Parte da competitividade da produção agrícola se perde na logística para escoar a safra. Levar soja e milho do Brasil à China pode custar US$ 62,50 a mais por tonelada do que o gasto por seus concorrentes de Illinois, nos Estados Unidos. Estudo da Associação Nacional dos Exportadores de Cereais (Anec) com dados de março indica que os agricultores do Mato Grosso gastam em média US$ 103 por tonelada para levar grãos por caminhão até Santos (SP), um trajeto de 2.000 km, e outros US$ 35/ton no frete marítimo até a China, totalizando US$ 138/ton. Se a opção for encaminhar por caminhão e barcaças também por 2.000 km até Barcarena (PA), o custo é de US$ 82, e o frete marítimo até a China, totalizando US$ 138/ton. Se a opção for encaminhar por caminhão e barcaças também por 2.000 km até Barcarena (PA), o custo é de US$ 82, e o frete marítimo, de US$ 40. A conta fica em US$ 122/ton.

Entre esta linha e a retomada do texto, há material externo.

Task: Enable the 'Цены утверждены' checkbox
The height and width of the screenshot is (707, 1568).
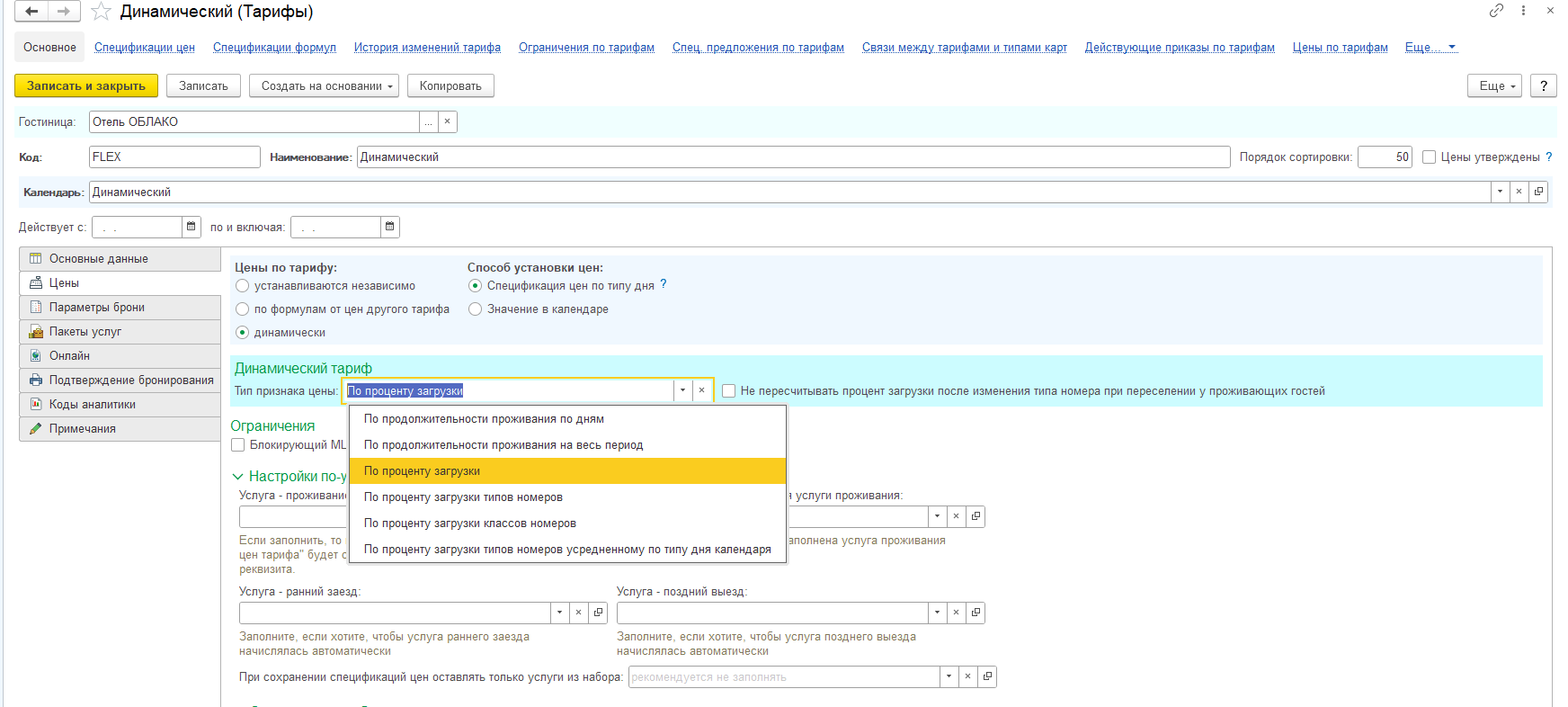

Em Illinois, o custo total é de US$ 75,50/ton (US$ 16,50 por 1.360 km terrestres e US$ 59 do navio). Os produtores de Córdoba, na Argentina, utilizam trem e navio para colocar grãos na China gastando, ao todo, US$ 79 por tonelada. “Pagamos um preço caro pela falta de infraestrutura logística adequada”, afirma Elisangela Pereira Lopes, assessora de infraestrutura da Confederação da Agricultura e Pecuária do Brasil (CNA). Para a especialista, o produtor agrícola brasileiro precisa de corredores multimodais para escoar sua produção, com ferrovias e hidrovias e trajetos rodoviários de no máximo 500 km.

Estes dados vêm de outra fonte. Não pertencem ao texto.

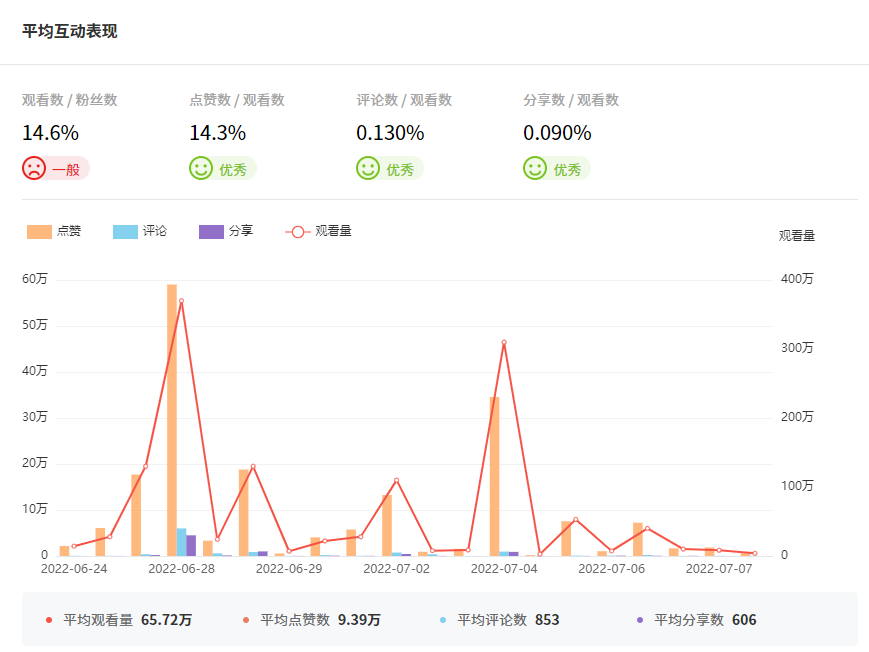Click the orange dot beside 平均点赞数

A infraestrutura do Sul e Sudeste atende as necessidades básicas, mas precisa ser melhorada, diz ela. O problema é maior no Centro-Oeste, Norte e Nordeste do país, nas áreas acima do paralelo 16ºS, que corta o Brasil do sul de Mato Grosso ao sul da Bahia. Acima dessa linha a produção cresce de 9,4% ao ano há mais de uma década. Em 2023, a região respondeu por 69% da produção nacional de grãos.
As reivindicações dos produtores são conhecidas, como a melhoria da navegabilidade das hidrovias dos rios Madeira, Tapajós e Tocantins por meio de dragagem, sinalização e balizamento das vias e derrocamento de rochas. “O transporte hidroviário reduz em 30% o valor do frete”, diz Lopes. “Mas, por falta de infraestrutura adequada nas hidrovias, durante as vazantes as barcaças trabalham com uma redução de 30% a 50% de sua capacidade, eliminado a vantagem.”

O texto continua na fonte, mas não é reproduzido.